For work, I needed to run some analysis on a fairly large MySQL database of document metadata, to find information about the distribution of data, to visualise it, and to sample it for deeper manual investigation.

In the past, I’ve used R for at least some of this, but I’ve never used it often enough to properly internalise it, and it’s really hard to search on a single common Latin letter when you don’t know how something works.

This time, I decided to give Jupyter and pandas a try. JupyterLab is a richer and more attractive interface than a bare console, and I’m already familiar enough with Python to be productive instantly.

With the right libraries and configuration, it’s possible to pull the data from SQL queries right into the notebook and graph them there, without having to deal with intermediate exports of CSV (or TSV) files.

This puts all the work in one place and makes it documented and repeatable, which is extremely useful when someone comes back with a query or clarification.

However, none of the instructions in the posts I found that talked about running MySQL queries worked correctly any more, and I had to synthesise information from a number of sources to get it working.
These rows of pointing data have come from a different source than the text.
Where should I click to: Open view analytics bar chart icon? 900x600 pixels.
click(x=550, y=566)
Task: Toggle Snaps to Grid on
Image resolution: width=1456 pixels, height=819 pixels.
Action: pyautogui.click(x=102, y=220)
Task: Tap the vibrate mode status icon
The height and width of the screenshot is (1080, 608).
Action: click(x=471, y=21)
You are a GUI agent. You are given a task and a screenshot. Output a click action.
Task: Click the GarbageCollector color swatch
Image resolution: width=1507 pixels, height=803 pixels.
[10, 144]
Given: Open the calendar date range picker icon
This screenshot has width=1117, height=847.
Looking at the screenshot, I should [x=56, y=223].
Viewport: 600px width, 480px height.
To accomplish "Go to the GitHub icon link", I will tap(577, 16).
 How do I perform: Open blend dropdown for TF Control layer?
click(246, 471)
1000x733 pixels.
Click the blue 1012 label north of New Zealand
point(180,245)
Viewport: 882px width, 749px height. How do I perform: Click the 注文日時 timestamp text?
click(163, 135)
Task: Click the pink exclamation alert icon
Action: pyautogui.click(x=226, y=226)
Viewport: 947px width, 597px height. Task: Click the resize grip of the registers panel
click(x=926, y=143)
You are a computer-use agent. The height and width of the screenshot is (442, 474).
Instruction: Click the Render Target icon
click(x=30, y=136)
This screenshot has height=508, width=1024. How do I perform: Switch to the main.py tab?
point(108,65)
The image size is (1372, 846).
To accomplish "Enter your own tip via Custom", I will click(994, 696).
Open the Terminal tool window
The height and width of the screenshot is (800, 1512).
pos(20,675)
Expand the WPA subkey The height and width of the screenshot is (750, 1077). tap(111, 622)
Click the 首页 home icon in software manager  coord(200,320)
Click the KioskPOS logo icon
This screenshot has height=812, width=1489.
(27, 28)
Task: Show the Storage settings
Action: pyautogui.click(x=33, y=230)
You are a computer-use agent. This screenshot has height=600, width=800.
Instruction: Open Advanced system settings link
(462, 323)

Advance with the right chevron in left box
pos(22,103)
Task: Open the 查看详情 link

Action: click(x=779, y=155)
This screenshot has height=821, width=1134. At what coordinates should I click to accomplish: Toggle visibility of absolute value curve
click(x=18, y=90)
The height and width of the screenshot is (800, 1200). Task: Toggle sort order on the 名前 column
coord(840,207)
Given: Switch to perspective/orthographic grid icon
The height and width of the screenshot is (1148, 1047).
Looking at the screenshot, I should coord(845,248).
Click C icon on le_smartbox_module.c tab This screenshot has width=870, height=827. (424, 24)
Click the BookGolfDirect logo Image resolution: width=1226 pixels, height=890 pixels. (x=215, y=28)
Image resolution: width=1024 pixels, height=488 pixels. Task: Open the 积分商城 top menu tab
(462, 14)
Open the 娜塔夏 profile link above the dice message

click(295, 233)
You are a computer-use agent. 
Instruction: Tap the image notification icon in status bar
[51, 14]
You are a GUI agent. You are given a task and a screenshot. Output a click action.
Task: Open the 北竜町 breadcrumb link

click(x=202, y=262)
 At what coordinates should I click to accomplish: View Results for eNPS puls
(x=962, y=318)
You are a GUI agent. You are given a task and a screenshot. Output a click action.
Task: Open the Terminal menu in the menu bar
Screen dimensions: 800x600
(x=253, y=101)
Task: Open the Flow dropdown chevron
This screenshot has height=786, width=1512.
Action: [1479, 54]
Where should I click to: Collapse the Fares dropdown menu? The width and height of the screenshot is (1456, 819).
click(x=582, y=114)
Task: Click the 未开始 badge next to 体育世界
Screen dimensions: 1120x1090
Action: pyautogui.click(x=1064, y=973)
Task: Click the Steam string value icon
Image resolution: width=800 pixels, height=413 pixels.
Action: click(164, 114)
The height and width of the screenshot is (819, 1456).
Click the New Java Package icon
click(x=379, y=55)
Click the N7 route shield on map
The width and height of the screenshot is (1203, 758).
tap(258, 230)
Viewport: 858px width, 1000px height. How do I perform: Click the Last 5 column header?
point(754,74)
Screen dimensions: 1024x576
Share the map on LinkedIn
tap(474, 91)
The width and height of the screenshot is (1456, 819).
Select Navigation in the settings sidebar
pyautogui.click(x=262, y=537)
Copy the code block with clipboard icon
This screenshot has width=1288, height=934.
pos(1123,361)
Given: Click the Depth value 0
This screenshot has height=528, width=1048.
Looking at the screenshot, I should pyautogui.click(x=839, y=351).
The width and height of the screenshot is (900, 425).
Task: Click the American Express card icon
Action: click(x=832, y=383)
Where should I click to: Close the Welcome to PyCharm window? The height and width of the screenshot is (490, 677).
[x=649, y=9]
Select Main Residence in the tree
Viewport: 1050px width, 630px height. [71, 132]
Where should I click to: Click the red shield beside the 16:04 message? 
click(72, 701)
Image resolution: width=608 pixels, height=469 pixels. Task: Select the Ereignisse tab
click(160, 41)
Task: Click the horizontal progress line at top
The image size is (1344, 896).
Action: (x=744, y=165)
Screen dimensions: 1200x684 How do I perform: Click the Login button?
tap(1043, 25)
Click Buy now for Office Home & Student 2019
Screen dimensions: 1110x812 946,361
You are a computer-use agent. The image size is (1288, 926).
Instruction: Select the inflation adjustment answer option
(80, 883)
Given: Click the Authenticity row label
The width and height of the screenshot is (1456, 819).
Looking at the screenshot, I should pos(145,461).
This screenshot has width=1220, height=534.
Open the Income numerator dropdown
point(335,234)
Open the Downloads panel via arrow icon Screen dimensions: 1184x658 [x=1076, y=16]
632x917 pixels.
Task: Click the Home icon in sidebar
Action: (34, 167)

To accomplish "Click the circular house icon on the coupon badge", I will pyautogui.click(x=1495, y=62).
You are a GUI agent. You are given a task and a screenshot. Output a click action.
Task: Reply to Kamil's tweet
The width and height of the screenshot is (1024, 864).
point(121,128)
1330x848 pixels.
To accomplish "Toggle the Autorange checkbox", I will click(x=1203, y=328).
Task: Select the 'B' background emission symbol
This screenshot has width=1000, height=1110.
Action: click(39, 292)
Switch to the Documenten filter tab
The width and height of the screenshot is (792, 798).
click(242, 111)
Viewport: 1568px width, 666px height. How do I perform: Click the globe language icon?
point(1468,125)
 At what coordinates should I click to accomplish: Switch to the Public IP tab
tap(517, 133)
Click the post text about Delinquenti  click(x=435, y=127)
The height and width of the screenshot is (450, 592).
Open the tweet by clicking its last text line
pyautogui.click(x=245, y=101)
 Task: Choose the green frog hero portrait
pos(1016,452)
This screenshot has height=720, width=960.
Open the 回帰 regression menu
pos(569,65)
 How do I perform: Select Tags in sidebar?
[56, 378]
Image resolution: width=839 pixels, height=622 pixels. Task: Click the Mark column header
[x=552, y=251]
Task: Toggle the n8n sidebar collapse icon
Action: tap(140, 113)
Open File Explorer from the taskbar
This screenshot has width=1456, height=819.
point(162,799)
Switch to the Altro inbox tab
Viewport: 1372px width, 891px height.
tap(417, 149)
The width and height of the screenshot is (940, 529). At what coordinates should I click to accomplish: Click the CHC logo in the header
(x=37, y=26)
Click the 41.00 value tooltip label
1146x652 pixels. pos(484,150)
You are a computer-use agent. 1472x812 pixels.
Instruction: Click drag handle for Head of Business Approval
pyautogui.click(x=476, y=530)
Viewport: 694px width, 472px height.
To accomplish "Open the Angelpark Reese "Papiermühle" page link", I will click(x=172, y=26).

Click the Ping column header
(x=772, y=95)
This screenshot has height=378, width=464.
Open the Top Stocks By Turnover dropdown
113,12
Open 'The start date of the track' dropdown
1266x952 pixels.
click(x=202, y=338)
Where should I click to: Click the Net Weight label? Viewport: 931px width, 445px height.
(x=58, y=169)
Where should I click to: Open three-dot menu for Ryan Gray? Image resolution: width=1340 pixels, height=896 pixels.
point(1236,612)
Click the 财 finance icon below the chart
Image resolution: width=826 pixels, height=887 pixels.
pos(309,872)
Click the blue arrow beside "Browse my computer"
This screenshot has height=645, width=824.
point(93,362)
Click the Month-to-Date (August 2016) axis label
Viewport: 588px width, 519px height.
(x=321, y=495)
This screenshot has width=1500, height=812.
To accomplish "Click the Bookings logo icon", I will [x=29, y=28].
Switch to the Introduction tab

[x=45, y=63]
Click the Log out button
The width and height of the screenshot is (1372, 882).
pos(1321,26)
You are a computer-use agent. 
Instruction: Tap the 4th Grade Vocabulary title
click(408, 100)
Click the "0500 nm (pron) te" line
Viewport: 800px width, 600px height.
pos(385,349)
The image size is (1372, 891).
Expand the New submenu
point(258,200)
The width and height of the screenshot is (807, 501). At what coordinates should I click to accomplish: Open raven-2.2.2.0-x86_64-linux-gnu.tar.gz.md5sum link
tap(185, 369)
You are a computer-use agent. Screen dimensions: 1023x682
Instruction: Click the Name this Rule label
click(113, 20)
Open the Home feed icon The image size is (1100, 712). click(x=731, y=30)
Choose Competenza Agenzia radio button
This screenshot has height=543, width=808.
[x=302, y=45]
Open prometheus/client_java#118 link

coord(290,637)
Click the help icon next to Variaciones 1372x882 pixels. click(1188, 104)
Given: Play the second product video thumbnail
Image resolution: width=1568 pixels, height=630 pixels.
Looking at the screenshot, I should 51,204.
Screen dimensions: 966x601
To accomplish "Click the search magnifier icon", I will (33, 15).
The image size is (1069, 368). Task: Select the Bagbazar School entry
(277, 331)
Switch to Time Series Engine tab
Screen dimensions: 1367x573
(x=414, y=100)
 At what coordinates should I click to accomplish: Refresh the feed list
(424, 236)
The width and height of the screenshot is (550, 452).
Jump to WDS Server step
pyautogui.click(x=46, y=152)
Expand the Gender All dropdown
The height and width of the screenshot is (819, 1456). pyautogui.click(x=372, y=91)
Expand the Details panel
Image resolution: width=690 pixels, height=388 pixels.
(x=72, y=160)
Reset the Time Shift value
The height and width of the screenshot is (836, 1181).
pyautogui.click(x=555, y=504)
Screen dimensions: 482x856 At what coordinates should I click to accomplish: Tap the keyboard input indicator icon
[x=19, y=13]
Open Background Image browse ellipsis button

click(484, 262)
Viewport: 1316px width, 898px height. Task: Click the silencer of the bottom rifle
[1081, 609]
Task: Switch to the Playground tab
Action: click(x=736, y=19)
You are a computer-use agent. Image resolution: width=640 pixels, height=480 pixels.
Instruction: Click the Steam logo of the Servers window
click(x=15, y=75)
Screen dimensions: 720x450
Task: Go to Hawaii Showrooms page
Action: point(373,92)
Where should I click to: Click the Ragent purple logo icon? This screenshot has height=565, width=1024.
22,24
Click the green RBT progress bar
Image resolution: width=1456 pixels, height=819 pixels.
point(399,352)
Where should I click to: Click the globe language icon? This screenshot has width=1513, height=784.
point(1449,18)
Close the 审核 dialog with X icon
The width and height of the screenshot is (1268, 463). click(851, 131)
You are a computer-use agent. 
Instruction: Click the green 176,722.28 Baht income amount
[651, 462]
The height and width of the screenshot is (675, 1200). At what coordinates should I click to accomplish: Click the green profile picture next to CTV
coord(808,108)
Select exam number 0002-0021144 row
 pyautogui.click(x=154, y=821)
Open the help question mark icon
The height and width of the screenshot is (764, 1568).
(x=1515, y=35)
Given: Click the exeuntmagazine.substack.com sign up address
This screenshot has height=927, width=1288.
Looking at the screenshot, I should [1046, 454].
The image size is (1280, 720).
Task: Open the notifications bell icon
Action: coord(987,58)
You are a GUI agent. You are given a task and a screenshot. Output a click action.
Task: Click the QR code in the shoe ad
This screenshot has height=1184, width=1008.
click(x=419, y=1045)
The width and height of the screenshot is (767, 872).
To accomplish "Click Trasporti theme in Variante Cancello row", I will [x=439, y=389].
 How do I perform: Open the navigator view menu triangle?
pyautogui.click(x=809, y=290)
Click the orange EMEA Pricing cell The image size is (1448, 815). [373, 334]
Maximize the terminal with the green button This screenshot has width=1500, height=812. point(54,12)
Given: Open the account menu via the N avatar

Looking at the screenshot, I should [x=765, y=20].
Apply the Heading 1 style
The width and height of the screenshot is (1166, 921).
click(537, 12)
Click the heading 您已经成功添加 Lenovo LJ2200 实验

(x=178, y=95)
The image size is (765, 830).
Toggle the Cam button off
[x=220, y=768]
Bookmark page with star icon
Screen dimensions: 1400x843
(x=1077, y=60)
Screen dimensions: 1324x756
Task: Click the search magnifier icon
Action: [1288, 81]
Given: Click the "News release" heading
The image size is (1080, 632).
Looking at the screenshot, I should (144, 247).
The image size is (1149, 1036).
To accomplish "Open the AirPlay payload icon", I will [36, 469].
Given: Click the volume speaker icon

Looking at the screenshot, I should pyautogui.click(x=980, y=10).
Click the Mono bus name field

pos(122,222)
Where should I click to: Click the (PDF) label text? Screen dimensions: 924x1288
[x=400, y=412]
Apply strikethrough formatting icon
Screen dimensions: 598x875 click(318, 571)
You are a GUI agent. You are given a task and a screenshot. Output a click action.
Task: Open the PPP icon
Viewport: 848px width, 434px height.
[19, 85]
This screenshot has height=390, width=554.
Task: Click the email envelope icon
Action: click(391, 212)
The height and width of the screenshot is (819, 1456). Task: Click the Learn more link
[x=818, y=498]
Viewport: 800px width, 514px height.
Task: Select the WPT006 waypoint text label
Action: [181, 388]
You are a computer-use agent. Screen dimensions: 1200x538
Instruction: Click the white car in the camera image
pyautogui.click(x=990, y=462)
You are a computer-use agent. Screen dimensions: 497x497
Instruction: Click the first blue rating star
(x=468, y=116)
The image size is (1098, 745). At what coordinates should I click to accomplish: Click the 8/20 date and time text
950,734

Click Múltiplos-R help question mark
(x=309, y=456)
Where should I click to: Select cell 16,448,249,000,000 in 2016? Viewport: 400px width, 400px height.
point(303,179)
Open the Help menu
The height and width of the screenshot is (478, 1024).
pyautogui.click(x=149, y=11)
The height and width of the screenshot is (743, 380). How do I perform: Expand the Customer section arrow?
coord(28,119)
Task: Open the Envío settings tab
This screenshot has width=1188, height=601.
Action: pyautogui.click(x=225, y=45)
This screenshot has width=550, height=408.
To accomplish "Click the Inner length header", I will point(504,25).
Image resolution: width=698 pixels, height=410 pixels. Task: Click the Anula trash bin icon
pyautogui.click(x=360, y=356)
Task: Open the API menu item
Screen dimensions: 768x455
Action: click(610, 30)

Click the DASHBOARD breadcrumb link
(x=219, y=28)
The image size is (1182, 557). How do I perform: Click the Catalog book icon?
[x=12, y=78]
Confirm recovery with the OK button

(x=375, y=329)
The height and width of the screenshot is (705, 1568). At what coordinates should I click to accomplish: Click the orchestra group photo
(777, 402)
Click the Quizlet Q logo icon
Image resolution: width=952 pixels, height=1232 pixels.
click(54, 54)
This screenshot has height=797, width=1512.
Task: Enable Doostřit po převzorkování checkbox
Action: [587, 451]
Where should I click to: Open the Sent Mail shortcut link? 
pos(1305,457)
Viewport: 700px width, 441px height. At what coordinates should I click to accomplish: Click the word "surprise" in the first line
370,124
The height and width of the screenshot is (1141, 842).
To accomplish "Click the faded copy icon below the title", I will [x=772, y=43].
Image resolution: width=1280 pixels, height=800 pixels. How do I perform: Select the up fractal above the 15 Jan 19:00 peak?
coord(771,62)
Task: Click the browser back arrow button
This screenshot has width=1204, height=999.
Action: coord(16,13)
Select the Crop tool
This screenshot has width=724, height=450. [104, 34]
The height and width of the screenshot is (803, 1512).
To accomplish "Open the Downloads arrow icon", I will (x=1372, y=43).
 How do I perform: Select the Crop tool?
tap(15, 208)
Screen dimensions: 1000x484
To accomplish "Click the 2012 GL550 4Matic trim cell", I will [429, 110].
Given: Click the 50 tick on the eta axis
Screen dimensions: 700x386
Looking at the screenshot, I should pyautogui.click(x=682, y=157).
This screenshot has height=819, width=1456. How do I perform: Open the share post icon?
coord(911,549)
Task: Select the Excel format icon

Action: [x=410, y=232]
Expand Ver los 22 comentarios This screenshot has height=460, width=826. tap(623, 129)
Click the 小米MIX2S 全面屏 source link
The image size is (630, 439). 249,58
This post is to save you that effort.

The first step is to get JupyterLab running. The interface runs in a web browser with a Python server running in the background. If you already use Jupyter you can just install the remaining packages and skip ahead.

$ pip install jupyterlab pandas sqlalchemy matplotlib pymysql

in my case, I use asdf as a version manager for everything (and I very much recommend it: you’ll never have to learn another language-specific version system again), so I also had to run asdf reshim python to make the command available in my path. You might require a different kind of faffing to make pip-installed commands available if you haven’t done so before.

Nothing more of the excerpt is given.